Code for columns of the single cell level genotype result
lijiang825 opened this issue · 5 comments
Hi,
I was able to install and run SComatic and this is a great tool! I am wondering if you would share a table outlining what each column in the output of the final single cell genotyping step represents? Currently, there are 12 columns, but a subset of them look confusing to me, including "ALT_expected", "Cell_type_expected", "Num_cells_expected", "CB", "Cell_type_observed", "Base_observed", "Num_reads". Thank you very much!
Best,
Li
Hi, I actually have the same issue. Ran the tool, all good, lovely! Really great documentation too, I was able to run it super fast. But now I'm struggling with this output table. What I want to know is for each barcode, which mutations are there. Would be super helpful to get a bit more guidance.
Dear users,
Sorry for the lack of documentation for this output. Please find here a more detailed description of each one of the columns:
| Column | Description |
|---|---|
| #CHROM | Chromosome carrying the mutation |
| Start | Start genomic coordinate |
| End | End genomic coordinate |
| REF | Reference allele |
| ALT_expected | Alternative allele as described in the input file (--infile) |
| Cell_type_expected | Cell types harbouring the mutation as described in the input file (--infile) |
| Num_cells_expected | Number of expected cells carrying the mutation as described in the input file (--infile) |
| CB | Unique cell barcode analysed |
| Cell_type_observed | Cell type attributed to the analysed CB according to the input metadata file (--meta) |
| Base_observed | Allele observed in this CB |
| Num_reads | Number of reads carrying the Base_observed |
Let's understand this table with an example. Looking at our SComatic example data, we will focus on the variant site chr10-29559501 and the SComatic/example_data/results/SingleCellAlleles/Epithelial_cells.single_cell_genotype.tsv file generated.

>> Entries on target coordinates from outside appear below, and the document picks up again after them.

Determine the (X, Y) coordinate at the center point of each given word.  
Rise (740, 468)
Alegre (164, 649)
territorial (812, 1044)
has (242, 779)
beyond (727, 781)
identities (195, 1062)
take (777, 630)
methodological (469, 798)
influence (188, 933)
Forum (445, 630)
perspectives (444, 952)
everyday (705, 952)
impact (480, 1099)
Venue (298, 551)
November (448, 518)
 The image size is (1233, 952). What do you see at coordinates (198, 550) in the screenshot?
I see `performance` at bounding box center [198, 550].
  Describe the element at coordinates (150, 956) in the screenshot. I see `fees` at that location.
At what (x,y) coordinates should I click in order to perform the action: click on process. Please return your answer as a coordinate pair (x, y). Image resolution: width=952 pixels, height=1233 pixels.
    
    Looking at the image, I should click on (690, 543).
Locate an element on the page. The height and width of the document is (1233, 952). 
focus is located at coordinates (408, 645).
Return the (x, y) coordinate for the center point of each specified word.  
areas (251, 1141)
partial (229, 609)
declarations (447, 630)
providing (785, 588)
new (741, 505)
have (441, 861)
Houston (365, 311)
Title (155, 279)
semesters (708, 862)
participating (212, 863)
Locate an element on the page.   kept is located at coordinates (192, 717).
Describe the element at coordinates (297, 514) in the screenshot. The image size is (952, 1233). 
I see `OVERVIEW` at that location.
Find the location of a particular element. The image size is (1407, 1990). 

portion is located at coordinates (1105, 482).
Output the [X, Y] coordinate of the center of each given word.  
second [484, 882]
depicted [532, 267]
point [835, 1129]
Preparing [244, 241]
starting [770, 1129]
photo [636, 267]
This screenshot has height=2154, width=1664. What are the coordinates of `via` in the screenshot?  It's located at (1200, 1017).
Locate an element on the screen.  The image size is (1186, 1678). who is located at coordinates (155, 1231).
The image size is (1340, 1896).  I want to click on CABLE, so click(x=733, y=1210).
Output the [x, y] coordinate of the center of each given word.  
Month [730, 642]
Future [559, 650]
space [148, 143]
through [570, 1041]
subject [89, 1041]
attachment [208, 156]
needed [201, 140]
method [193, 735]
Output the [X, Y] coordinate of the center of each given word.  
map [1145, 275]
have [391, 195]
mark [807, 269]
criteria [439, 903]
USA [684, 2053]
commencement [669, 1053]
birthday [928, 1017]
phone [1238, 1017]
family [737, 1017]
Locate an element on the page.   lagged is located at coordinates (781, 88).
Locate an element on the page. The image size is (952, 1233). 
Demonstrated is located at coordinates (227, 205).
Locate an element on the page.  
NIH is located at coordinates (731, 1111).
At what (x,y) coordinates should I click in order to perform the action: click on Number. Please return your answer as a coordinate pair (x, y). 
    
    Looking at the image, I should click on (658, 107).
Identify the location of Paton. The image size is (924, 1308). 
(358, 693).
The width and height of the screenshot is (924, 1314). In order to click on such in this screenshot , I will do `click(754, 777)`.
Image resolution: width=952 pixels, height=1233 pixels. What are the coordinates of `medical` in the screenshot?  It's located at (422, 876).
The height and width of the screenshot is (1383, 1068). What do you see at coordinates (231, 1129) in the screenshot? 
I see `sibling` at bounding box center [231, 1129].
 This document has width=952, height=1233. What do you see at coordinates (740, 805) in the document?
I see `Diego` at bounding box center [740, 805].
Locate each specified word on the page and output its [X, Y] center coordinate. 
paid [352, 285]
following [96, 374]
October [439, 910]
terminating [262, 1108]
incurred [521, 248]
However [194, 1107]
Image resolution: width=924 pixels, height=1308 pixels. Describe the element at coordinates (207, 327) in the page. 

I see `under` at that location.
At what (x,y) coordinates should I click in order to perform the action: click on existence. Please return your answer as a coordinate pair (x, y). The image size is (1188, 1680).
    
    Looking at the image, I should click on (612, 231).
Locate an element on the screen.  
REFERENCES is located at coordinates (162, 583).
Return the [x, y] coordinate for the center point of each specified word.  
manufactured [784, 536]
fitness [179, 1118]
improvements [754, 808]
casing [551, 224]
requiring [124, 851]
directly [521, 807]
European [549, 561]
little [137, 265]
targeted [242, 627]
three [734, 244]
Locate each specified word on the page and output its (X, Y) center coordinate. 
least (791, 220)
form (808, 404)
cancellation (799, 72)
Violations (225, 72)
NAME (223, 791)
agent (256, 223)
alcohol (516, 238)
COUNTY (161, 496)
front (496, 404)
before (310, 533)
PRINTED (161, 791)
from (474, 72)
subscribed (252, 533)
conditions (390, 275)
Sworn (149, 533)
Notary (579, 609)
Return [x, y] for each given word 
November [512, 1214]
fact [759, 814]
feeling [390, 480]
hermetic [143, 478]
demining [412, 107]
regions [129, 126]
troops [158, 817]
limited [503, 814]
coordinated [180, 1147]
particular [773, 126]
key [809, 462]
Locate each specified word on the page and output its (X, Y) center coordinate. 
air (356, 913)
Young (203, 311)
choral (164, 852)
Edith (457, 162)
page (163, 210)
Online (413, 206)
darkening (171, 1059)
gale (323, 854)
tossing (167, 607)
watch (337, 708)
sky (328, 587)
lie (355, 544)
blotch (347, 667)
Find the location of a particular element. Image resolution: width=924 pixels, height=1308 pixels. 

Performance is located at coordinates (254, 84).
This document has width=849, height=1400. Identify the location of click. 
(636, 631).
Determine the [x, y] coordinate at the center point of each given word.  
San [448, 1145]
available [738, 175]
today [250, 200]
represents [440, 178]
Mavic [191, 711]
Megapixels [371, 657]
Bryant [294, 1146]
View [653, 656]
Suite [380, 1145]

#CHROM Start End REF ALT_expected Cell_type_expected Num_cells_expected CB Cell_type_observed Base_observed Num_reads
chr10 29559501 29559501 A T Epithelial_cells 2 AGTCTTTGTGCATCTA Epithelial_cells A 5
chr10 29559501 29559501 A T Epithelial_cells 2 CCCTCCTAGGCTAGGT Epithelial_cells A 1
chr10 29559501 29559501 A T Epithelial_cells 2 GGGTCTGTCTTGAGGT Epithelial_cells T 2
chr10 29559501 29559501 A T Epithelial_cells 2 GTCCTCAAGGCTCATT Epithelial_cells T 2
chr10 29559501 29559501 A T Epithelial_cells 2 GAGTCCGAGGGTGTTG Epithelial_cells A 2
The columns ALT_expected, Cell_type_expected and Num_cells_expected correspond to the values observed in the --infile Example.calling.step2.pass.tsv, so they represent the calls at cell type resolution.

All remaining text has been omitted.